* **AIM OF THE EXERCISE**
Taking the line with "Политика Руководства (136, 68)" as the first, copy every line through the end of the records below exactly. Do not include pictures.

* **WORKING DATA**
━━━━━━
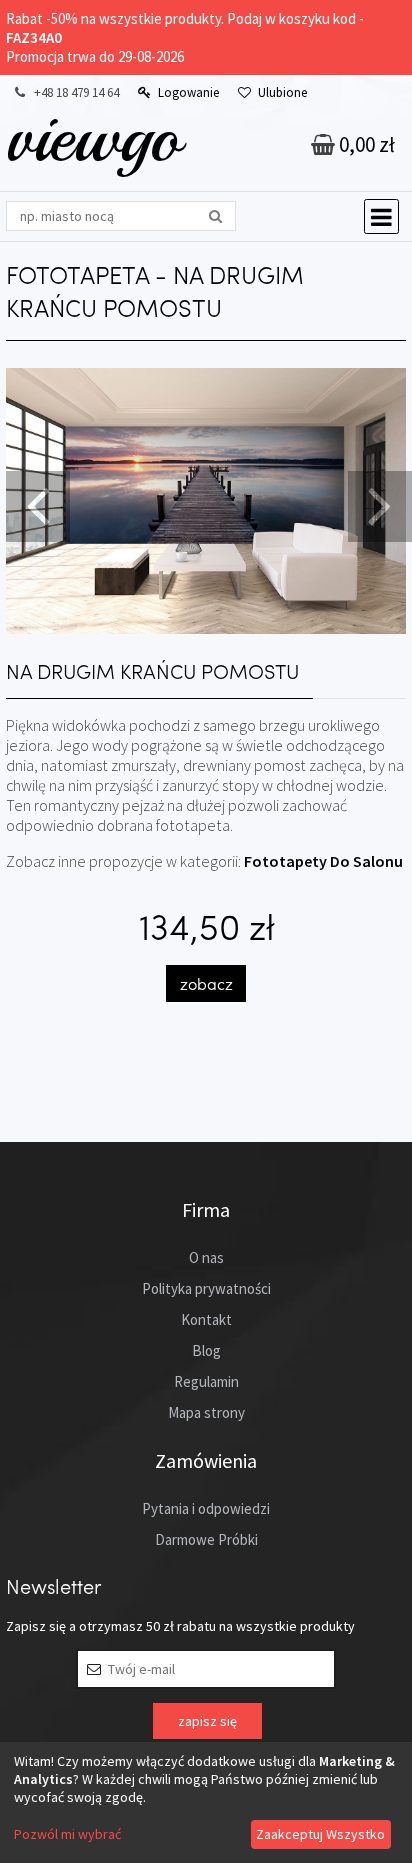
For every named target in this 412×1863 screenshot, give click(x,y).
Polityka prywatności (206, 1288)
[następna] (377, 504)
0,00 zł (365, 144)
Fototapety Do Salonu (323, 861)
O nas (206, 1257)
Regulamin (206, 1381)
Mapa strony (206, 1412)
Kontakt (206, 1319)
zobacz (206, 983)
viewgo (93, 137)
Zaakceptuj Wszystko (320, 1834)
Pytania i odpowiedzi (206, 1508)
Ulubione (282, 92)
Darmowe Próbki (206, 1539)
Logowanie (188, 92)
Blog (206, 1350)
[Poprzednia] (35, 504)
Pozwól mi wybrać (67, 1834)
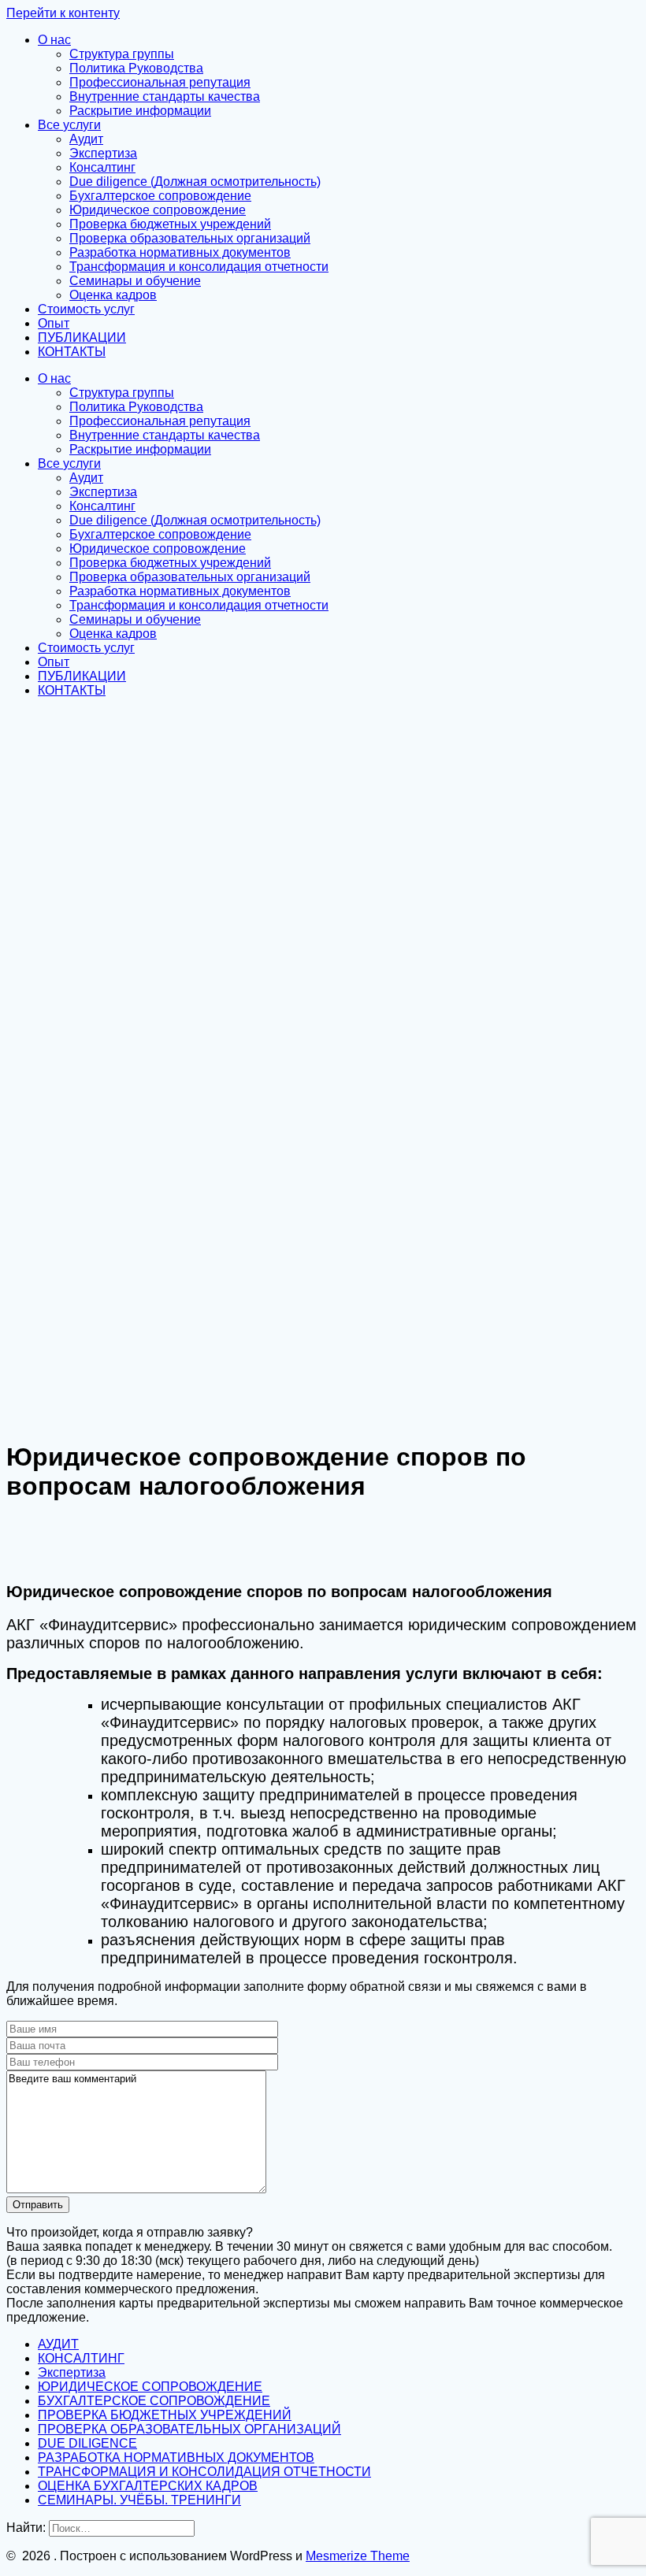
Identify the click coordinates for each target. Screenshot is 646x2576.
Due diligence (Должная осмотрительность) (195, 181)
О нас (54, 39)
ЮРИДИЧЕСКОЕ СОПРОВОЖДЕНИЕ (150, 2386)
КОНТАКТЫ (72, 351)
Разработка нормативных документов (180, 252)
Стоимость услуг (86, 309)
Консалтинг (102, 167)
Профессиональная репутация (160, 82)
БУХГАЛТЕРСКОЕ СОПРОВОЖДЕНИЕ (154, 2400)
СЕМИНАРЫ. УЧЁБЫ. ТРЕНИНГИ (139, 2500)
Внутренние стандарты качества (164, 96)
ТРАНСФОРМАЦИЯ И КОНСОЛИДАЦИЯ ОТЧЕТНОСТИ (204, 2471)
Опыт (53, 323)
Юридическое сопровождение (157, 210)
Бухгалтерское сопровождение (160, 195)
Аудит (86, 139)
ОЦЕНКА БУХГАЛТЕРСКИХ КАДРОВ (148, 2486)
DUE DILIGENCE (87, 2443)
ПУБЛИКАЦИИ (82, 337)
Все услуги (69, 125)
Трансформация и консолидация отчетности (199, 266)
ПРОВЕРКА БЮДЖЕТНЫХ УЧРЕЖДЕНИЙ (164, 2415)
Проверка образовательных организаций (189, 238)
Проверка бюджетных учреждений (170, 224)
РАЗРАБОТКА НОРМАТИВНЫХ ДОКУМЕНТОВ (176, 2457)
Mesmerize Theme (358, 2556)
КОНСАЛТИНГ (81, 2358)
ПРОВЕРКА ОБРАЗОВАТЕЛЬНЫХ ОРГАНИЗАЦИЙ (189, 2429)
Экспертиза (103, 153)
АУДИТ (58, 2344)
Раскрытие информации (140, 110)
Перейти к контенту (63, 13)
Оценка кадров (113, 295)
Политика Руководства (136, 68)
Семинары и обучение (135, 280)
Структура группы (121, 54)
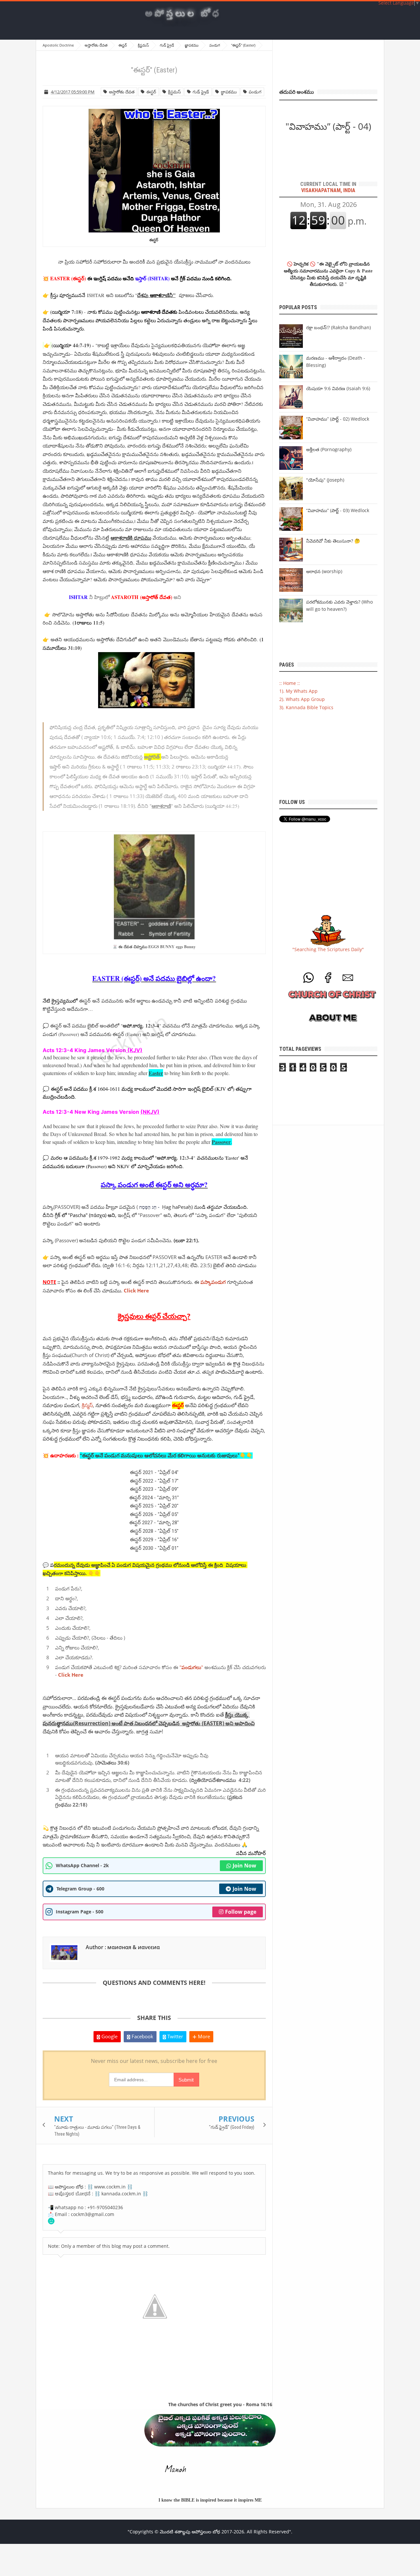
━━━━━━
* **REPLY TO THE EXERCISE**
Политика Руководства (136, 68)
Семинары и обучение (135, 280)
Структура группы (121, 54)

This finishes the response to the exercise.